Sosyal Bilgiler Eğitiminin ne zaman, nerede, hangi şartlarda ortaya çıktığı tam olarak bilinmemektedir. İnsanoğlu var olduğu günden beri temel insani faaliyetlerini ve ihtiyaçlarını karşılamak zorunda kalmıştır. Bu insani faaliyet ve ihtiyaçları karşılama zorunluluğu insanoğlunu Fen ve Sosyal Bilgiler Eğitimini öğrenmeye mecbur bırakmıştır.
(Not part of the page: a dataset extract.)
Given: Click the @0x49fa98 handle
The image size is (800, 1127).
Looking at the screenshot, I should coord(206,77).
Buradan hareketle diyebiliriz ki Sosyal Bilgilerin varlığı insanoğlunun varlığıyla birlikte ortaya çıkmıştır (Sönmez, 2010).

(24)

11

Sosyal Bilgiler dersi içerisinde yer alan konular ilkçağdan yakın çağa kadar eğitim programlarında Sosyal bilimlerin alt disiplinleri olarak yer almıştır. Sosyal Bilgiler Eğitimi ilkçağda bilimsel bilgiler yerine felsefi düşünceleri içeren bir yapıdayken Ortaçağa gelindiğinde felsefi düşünceyi içeren yapısına dini düşüncelerde dâhil olmuştur. Yeni ve yakınçağda ise dini ve dogmatik düşüncelerden sıyrılarak, araştıran, sorgulayan, bilime dayanan bir yapıya bürünmüştür (Bilgili, 2010).
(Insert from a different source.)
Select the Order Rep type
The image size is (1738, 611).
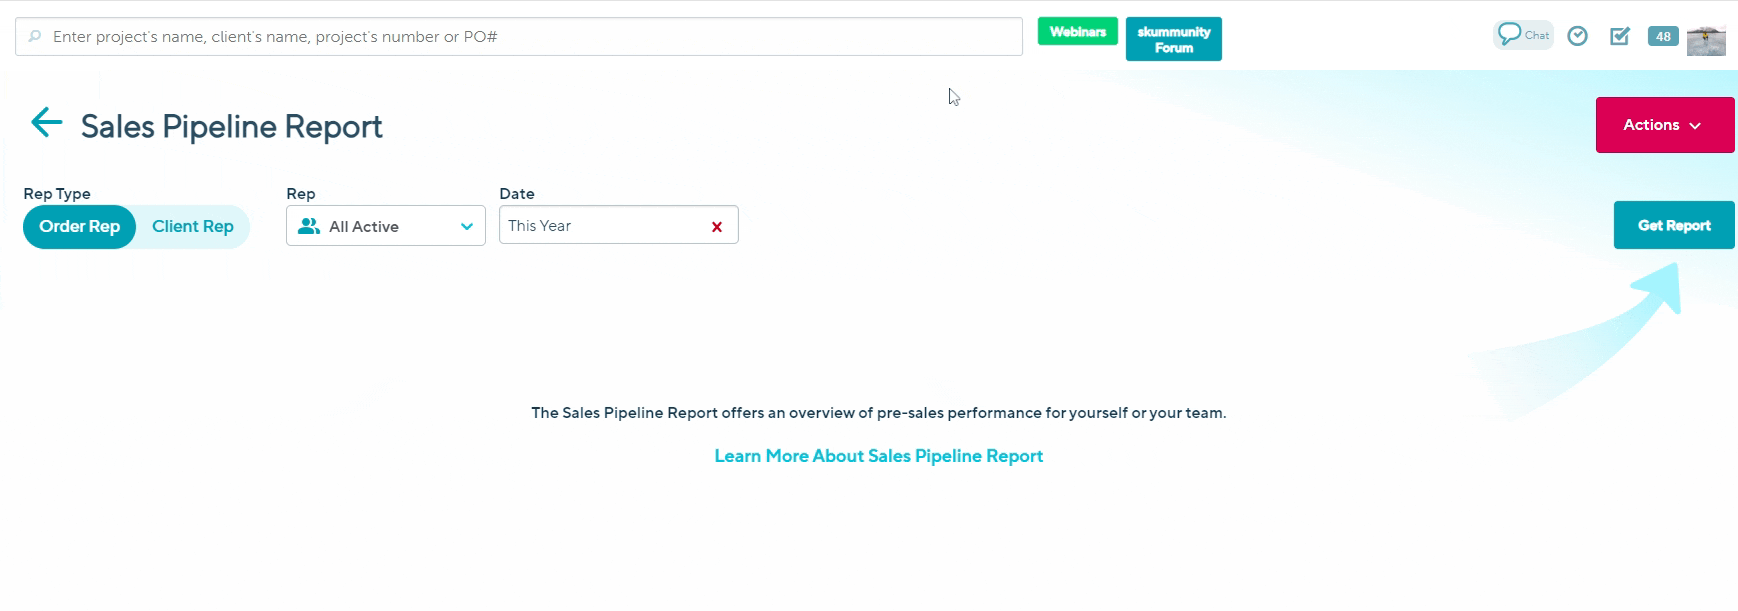coord(80,227)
Tam olarak ne zaman ve nerede ortaya çıktığı bilinmeyen Sosyal Bilgiler dersi içerisinde yer alan konular ilkçağlardan beri okullarda okutulmaktadır. İlkçağda: yunanistanda; Herodotes, Thukydides (M.Ö. 460-395), Aristo, Eflatun, Çinde; Sima Qian (M.Ö. 145-86) ile Du-Yu (732-812) Arabistan’da; Taberî (839-923) gibi filozof ve eğitimciler Sosyal Bilgilerin konusunu eserlerinde işlemişlerdir.

Türklerde ise Sosyal Bilgiler dersi kapsamında ki konular Selçukluların Nizamiye Medreselerinde işlenmeye başlanmış, İslam devletleri ile devam etmiş ve Osmanlı Medreselerinde de bu konulara yer verilmiştir. 13. yüzyıl Avrupa’sında yeni kurulmaya başlanan Paris, Bologna, Oxford gibi köklü okullarda Sosyal Bilgiler içeriğindeki konular derslerde okutulmuştur (Bilgili, 2010).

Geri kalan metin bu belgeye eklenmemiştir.